Why lazy-load images or video instead of just loading them?

Because it's possible you're loading stuff the user may never see. This is problematic for a couple reasons:

  • It wastes data. On unmetered connections, this isn't the worst thing that could happen (although you could be using that precious bandwidth for downloading other resources that are indeed going to be seen by the user). On limited data plans, however, loading stuff the user never sees could effectively be a waste of their money.
  • It wastes processing time, battery, and other system resources. After a media resource is downloaded, the browser must decode it and render its content in the viewport.

Lazy loading images and video reduces initial page load time, initial page weight, and system resource usage, all of which have positive impacts on performance.

Implementing lazy loading

There are a number of ways to implement lazy loading. Your choice of solution must take into account the browsers you support, and also what you are trying to lazy-load.

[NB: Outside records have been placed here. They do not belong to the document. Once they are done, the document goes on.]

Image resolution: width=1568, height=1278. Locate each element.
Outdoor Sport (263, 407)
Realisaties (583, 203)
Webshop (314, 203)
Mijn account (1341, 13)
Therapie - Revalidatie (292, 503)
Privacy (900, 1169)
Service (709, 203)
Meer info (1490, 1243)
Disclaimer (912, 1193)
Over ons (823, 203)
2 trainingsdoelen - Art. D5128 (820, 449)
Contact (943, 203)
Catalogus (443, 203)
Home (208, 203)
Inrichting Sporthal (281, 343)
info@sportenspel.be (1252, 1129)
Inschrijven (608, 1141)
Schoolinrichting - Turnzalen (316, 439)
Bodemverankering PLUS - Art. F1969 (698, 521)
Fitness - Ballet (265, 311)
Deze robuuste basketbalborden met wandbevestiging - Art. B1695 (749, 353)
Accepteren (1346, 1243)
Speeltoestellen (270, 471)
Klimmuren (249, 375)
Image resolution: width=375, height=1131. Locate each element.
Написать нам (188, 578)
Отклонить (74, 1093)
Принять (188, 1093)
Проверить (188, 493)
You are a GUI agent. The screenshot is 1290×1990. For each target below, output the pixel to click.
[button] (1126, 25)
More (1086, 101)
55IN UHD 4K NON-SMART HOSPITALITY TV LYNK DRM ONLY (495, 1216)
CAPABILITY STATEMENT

Modern browsers implement browser-level lazy loading, which can be enabled using the loading attribute on images and iframes. To provide compatibility with older browsers or to perform lazy loading on elements without built-in lazy loading you can implement a solution with your own JavaScript. There are also a number of existing libraries to help you to do this. See the posts on this site for full details of all of these approaches:

Also, we have compiled a list of potential issues with lazy loading, and things to watch out for in your implementation.

Conclusion

Used with care, lazy loading images and video can seriously lower the initial load time and page payloads on your site, including Core Web Vitals. Users won't incur unnecessary network activity—including network contention on slower connections—and processing costs of media resources they may never see, but they can still view those resources if they want.

As far as performance improvement techniques go, lazy loading is reasonably uncontroversial. If you have a lot of inline imagery in your site, it's a perfectly fine way to cut down on unnecessary downloads. Your site's users and project stakeholders will appreciate it!